● STORED DATA

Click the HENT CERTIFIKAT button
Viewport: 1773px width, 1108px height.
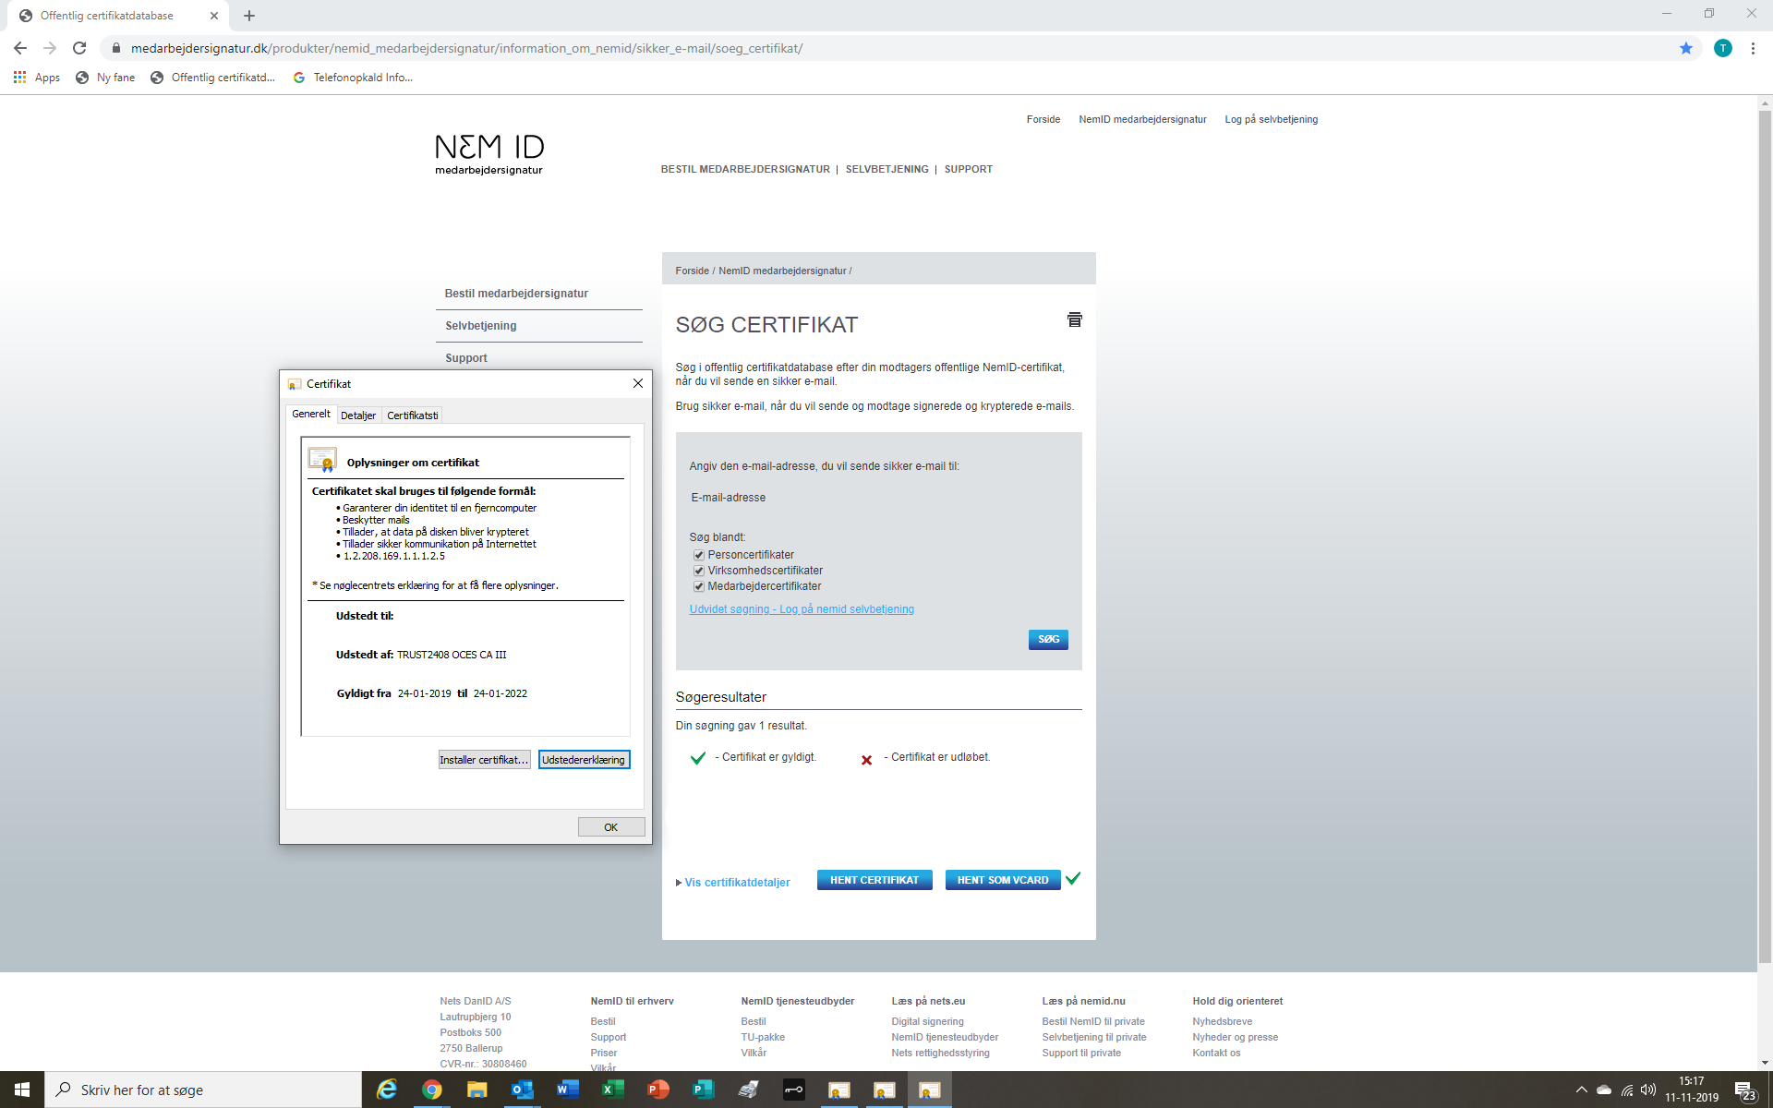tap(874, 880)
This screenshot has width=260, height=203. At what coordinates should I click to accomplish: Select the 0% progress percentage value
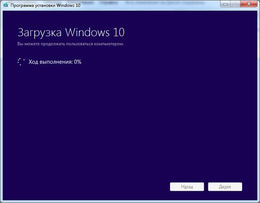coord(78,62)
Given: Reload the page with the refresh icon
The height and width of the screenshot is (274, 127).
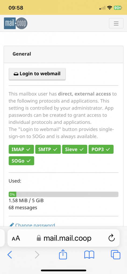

● DIRECTIVE
Render the records above as a JSON list of strings, one string per line, with blank lines omitted and the pictures left out.

● RESPONSE TO THIS EXERCISE
[
  "Click the HENT CERTIFIKAT button",
  "Viewport: 1773px width, 1108px height.",
  "tap(874, 880)",
  "This screenshot has width=260, height=203. At what coordinates should I click to accomplish: Select the 0% progress percentage value",
  "coord(78,62)",
  "Given: Reload the page with the refresh icon",
  "The height and width of the screenshot is (274, 127)."
]